If a line in the data contains "Contact", copy it out.

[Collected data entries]
================
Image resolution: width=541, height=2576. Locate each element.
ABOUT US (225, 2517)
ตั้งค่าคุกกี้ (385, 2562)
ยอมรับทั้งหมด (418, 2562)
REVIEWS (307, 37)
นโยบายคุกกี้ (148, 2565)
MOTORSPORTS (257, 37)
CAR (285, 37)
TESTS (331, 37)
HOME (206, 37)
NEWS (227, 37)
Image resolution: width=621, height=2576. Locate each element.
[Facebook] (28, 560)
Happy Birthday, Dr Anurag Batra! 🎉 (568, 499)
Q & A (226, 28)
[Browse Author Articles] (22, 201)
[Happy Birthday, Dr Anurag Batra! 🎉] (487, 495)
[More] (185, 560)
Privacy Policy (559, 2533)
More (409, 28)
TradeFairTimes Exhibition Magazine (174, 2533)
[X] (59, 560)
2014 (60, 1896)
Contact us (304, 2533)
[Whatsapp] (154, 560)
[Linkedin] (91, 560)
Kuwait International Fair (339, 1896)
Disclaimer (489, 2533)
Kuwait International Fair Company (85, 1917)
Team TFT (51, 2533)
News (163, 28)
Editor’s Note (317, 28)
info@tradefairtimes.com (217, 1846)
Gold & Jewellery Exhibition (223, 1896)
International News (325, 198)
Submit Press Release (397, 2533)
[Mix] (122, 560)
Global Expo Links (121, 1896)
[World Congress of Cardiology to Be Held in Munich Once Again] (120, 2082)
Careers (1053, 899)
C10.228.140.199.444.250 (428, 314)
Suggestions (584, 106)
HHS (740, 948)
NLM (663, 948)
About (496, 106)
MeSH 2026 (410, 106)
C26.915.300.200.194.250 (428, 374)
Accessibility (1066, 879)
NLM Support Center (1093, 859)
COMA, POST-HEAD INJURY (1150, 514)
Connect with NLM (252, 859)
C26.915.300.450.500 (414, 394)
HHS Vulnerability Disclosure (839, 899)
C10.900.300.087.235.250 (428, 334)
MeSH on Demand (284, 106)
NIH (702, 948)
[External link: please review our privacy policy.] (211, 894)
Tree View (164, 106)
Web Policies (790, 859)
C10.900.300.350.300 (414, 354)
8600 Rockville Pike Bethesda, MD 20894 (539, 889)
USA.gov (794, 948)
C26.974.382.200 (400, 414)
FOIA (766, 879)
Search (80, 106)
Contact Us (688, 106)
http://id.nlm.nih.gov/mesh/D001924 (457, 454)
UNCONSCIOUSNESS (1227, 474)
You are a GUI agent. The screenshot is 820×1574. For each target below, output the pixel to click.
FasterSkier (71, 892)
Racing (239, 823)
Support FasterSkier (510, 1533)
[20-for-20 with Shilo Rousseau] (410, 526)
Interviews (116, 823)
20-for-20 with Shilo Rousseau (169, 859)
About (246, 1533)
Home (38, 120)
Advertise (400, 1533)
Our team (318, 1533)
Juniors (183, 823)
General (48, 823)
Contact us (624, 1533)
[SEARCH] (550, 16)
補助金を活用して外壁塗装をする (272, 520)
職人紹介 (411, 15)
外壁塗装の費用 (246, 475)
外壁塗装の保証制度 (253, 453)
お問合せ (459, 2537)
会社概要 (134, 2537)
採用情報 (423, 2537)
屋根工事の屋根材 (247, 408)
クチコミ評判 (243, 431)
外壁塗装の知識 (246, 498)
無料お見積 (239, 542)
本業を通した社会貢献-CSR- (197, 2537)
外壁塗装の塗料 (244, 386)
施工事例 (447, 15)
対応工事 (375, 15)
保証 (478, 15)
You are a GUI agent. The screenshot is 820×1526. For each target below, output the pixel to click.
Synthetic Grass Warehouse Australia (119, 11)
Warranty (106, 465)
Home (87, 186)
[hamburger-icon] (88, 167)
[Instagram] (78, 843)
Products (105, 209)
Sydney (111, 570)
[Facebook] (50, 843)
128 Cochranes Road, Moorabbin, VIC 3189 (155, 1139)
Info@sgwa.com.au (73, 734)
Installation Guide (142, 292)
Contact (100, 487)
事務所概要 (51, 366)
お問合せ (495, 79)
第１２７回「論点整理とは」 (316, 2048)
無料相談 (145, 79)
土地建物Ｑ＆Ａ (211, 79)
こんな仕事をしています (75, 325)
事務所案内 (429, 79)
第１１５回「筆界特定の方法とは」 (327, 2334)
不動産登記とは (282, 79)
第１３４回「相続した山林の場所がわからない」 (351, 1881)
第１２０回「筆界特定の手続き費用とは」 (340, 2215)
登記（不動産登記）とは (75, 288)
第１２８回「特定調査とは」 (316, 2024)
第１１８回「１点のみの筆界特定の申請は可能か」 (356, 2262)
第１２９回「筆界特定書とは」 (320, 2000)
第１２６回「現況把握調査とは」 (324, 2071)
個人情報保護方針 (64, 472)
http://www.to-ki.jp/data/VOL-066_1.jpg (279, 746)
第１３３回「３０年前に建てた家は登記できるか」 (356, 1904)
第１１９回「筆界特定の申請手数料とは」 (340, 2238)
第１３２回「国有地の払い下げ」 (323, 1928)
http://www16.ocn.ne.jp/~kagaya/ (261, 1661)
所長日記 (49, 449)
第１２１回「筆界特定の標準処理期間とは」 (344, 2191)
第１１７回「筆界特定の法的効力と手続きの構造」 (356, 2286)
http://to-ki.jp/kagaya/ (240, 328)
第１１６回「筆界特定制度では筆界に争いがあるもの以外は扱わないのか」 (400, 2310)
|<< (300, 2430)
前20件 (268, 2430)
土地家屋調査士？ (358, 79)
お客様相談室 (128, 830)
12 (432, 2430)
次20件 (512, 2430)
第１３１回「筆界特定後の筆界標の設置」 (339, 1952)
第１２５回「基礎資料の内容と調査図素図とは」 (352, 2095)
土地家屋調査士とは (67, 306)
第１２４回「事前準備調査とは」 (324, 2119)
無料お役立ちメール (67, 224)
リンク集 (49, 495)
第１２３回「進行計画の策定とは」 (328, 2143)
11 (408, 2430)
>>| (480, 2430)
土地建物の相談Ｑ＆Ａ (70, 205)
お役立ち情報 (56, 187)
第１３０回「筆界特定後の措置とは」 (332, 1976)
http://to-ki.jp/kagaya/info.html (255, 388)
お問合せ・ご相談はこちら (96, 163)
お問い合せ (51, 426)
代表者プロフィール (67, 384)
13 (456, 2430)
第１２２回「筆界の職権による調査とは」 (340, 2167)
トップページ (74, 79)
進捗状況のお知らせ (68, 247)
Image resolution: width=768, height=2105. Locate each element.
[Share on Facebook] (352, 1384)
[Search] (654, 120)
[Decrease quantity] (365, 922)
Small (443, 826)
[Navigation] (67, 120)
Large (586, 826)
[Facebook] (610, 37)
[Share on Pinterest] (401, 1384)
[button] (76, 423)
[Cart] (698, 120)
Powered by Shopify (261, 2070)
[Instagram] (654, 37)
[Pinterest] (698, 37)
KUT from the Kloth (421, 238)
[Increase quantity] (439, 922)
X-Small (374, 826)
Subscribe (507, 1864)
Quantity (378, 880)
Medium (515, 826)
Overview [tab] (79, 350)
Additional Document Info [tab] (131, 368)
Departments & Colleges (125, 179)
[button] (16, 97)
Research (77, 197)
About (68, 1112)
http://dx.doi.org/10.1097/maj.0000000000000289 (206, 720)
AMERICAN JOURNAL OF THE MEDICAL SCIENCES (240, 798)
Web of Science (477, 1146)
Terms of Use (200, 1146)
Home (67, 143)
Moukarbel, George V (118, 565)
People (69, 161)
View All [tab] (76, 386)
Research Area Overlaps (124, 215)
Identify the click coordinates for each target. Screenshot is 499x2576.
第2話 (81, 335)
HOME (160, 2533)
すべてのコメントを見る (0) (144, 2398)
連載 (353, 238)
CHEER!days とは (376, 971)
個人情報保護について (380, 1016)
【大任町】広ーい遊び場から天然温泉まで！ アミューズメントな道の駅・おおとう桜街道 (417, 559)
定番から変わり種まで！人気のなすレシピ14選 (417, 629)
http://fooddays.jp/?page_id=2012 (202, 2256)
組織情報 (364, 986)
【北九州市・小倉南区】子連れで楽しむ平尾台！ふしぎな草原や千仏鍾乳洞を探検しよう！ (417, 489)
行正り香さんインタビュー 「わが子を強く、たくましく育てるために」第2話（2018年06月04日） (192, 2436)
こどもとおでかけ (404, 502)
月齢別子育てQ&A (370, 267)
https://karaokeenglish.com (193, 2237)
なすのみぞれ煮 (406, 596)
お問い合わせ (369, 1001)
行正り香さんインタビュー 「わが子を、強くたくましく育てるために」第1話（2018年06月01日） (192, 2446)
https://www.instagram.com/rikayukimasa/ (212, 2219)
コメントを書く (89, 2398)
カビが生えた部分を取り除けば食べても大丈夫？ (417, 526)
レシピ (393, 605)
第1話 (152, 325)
================
* Output for this task:
Contact us (304, 2533)
Contact Us (688, 106)
Contact us (624, 1533)
Contact (100, 487)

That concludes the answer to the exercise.